Sv-Plots and Testing Hypotheses"

knitr::opts_chunk$set(
  collapse = TRUE,
  comment = "#>"
)

Introduction

Sample variance is one of the measures of dispersion of the data. Sample variance plots (Sv-plots) introduced by @Uditha, provide an appealing graphical tools which illustrate the contribution of squared deviation from each observation in the sample to make the sample variance. Further, these plots found to be revealing important characteristics of the population such as symmetry, skewness and outliers. Further, one version of Sv-plots innovates a graphical method for making decision on hypothesis testing over Population mean.

Sv-plots

Two versions of Sv-plots, Sv-plot1 and Sv-plot2, provide two graphical illustrations of squared deviations in sample variance. To create these versions, let svplots package be installed first along with ggplot2 and stats in R.

library(svplots)
library(ggplot2)
library(stats)

In svplots package, functions svplot1 and svplot2 provide Sv-plot1 and Sv-plot2 while test1mu, test1musm, test2mu and test2musm lead to make the decision on the hypothesis testing over single and two population means with the data and summary statistics respectively.

Sv-plot1

The first version of sample variance plots, Sv-plot1, illustrates each squared deviation by the area of a regular rectangle, equivalently by a square with the side equal to the deviation.

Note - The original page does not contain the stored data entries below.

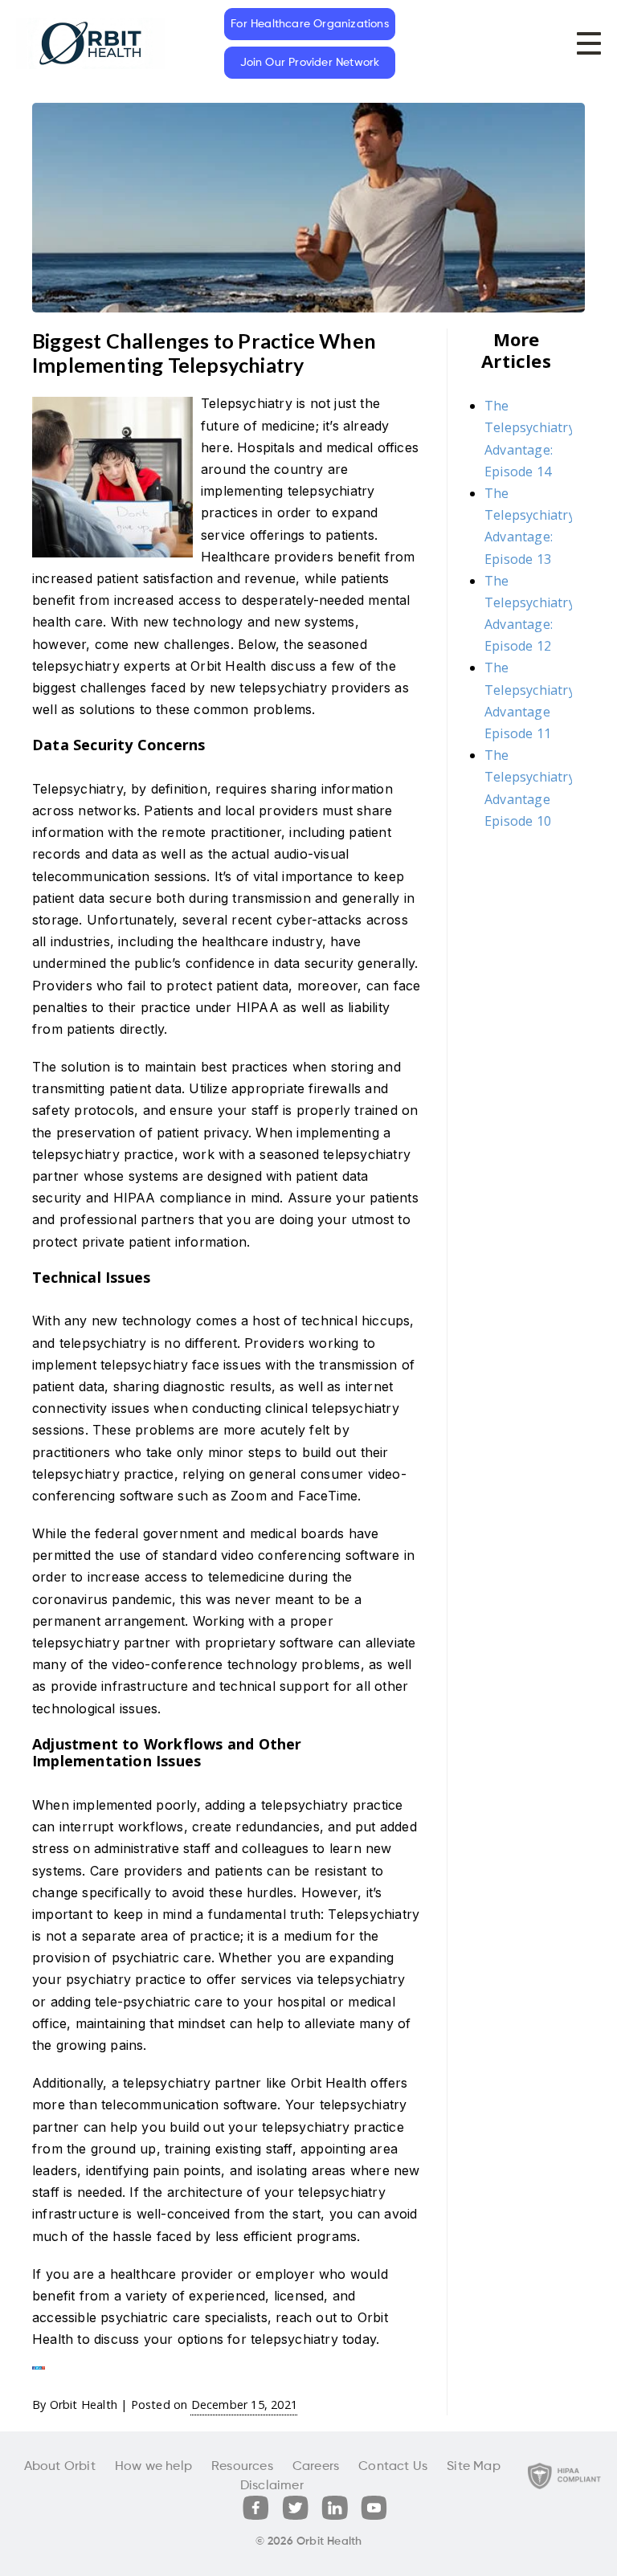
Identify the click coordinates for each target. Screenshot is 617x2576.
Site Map (474, 2466)
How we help (153, 2466)
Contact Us (392, 2466)
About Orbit (60, 2466)
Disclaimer (272, 2486)
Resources (242, 2466)
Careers (315, 2466)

Besides, for the purpose of detecting outliers in the data, Sv-plot1 includes two bounds (dash squares) generated at $Q_1-1.5IQR$ and $Q_3+1.5IQR$, where $Q_1$, $Q_3$ and $IQR$ are 1st quartile, 3rd quartile and interquartile range ($IQR=Q_3-Q_1$) respectively. Examples 1 and 2 display Sv-plot1 for two simulated datasets provided by svplot1.

Example 1

set.seed(2021)
X<-matrix(rnorm(50,mean=2,sd=5))
svplot1(X,title="Sv-plot1",xlab="x",lbcol="grey5",lscol="grey60",rbcol="grey45",rscol="grey75")

Figure 1. Sv-plot1 illustrates that both left and right squares are evenly distributed about the mean indicating a symmetry of the data distribution.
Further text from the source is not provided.